TEXT PASSAGE |
--- BEGIN ---

Note: This is an outdated version of this blog post. This information is now maintained in a wiki page. See here for the latest version.
The forthcoming OpenSSL 1.1.1 release will include support for TLSv1.3. The new release will be binary and API compatible with OpenSSL 1.1.0. In theory, if your application supports OpenSSL 1.1.0, then all you need to do to upgrade is to drop in the new version of OpenSSL when it becomes available and you will automatically start being able to use TLSv1.3. However there are some issues that application developers and deployers need to be aware of. In this blog post I am going to cover some of those things.
##Differences with TLS1.2 and below
TLSv1.3 is a major rewrite of the specification. There was some debate as to whether it should really be called TLSv2.0 - but TLSv1.3 it is. There are major changes and some things work very differently. A brief, incomplete, summary of some things that you are likely to notice follows:
- There are new ciphersuites that only work in TLSv1.3. The old ciphersuites cannot be used for TLSv1.3 connections.
- The new ciphersuites are defined differently and do not specify the certificate type (e.g. RSA, DSA, ECDSA) or the key exchange mechanism (e.g. DHE or ECHDE). This has implications for ciphersuite configuration.
- Clients provide a “key_share” in the ClientHello. This has consequences for “group” configuration.
- Sessions are not established until after the main handshake has been completed. There may be a gap between the end of the handshake and the establishment of a session (or, in theory, a session may not be established at all). This could have impacts on session resumption code.
- Renegotiation is not possible in a TLSv1.3 connection
- More of the handshake is now encrypted.
- More types of messages can now have extensions (this has an impact on the custom extension APIs and Certificate Transparency)
- DSA certificates are no longer allowed in TLSv1.3 connections
Note that at this stage only TLSv1.3 is supported. DTLSv1.3 is still in the early days of specification and there is no OpenSSL support for it at this time.
##Current status of the TLSv1.3 standard
As of the time of writing TLSv1.3 is still in draft. Periodically a new version of the draft standard is published by the TLS Working Group. Implementations of the draft are required to identify the specific draft version that they are using. This means that implementations based on different draft versions do not interoperate with each other.

--- END ---

SUPPLIED DATA |
--- BEGIN ---

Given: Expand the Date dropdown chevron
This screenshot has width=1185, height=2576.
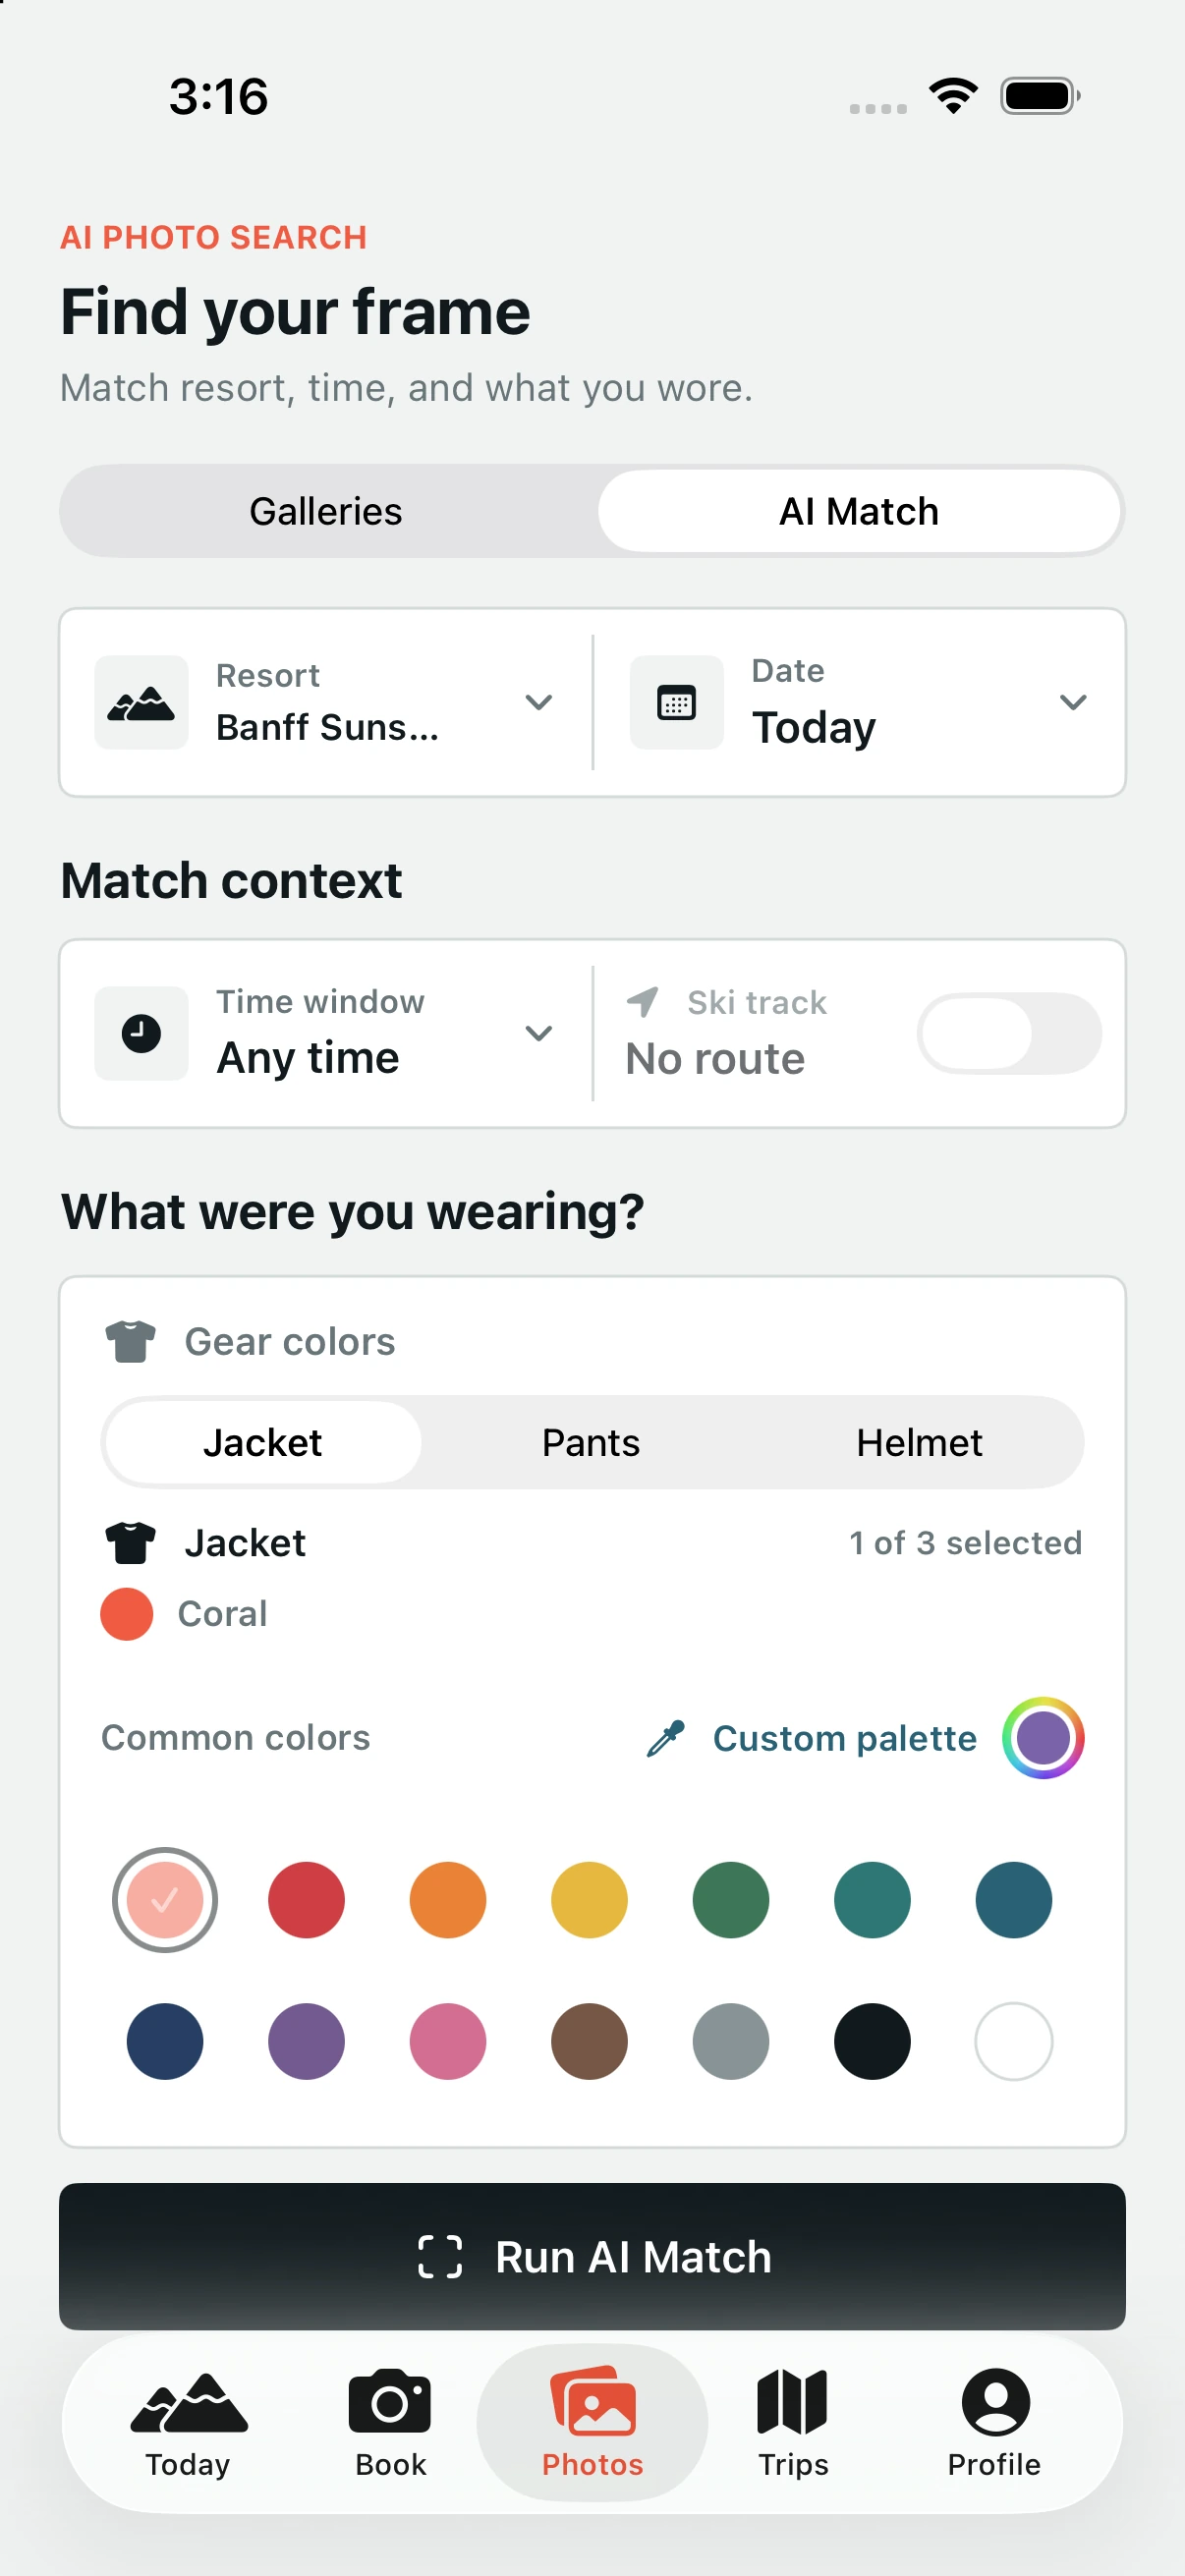Looking at the screenshot, I should 1073,702.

--- END ---

YOUR TASKS |
**a.** Reproduce the part of the TLSv1.3 blog post that runs from "- Clients provide" up to and including "and Certificate Transparency)".
**b.** Keep writing the TLSv1.3 blog post, starting right after its final sentence.

RESULTS FOR EACH TASK |
**a.**
- Clients provide a “key_share” in the ClientHello. This has consequences for “group” configuration.
- Sessions are not established until after the main handshake has been completed. There may be a gap between the end of the handshake and the establishment of a session (or, in theory, a session may not be established at all). This could have impacts on session resumption code.
- Renegotiation is not possible in a TLSv1.3 connection
- More of the handshake is now encrypted.
- More types of messages can now have extensions (this has an impact on the custom extension APIs and Certificate Transparency)

**b.**
OpenSSL 1.1.1 will not be released until (at least) TLSv1.3 is finalised. In the meantime the OpenSSL git master branch contains our development TLSv1.3 code which can be used for testing purposes (i.e. it is not for production use). You can check which draft TLSv1.3 version is implemented in any particular OpenSSL checkout by examining the value of the TLS1_3_VERSION_DRAFT_TXT macro in the tls1.h header file. This macro will be removed when the final version of the standard is released.
In order to compile OpenSSL with TLSv1.3 support you must use the “enable-tls1_3” option to “config” or “Configure”.
Currently OpenSSL has implemented the “draft-20” version of TLSv1.3. Many other libraries are still using older draft versions in their implementations. Notably many popular browsers are using “draft-18”. This is a common source of interoperability problems. Interoperability of the draft-18 version has been tested with BoringSSL, NSS and picotls.
Within the OpenSSL git source code repository there are two branches: “tls1.3-draft-18” and “tls1.3-draft-19”, which implement the older TLSv1.3 draft versions. In order to test interoperability with other TLSv1.3 implementations you may need to use one of those branches. Note that those branches are considered temporary and are likely to be removed in the future when they are no longer needed.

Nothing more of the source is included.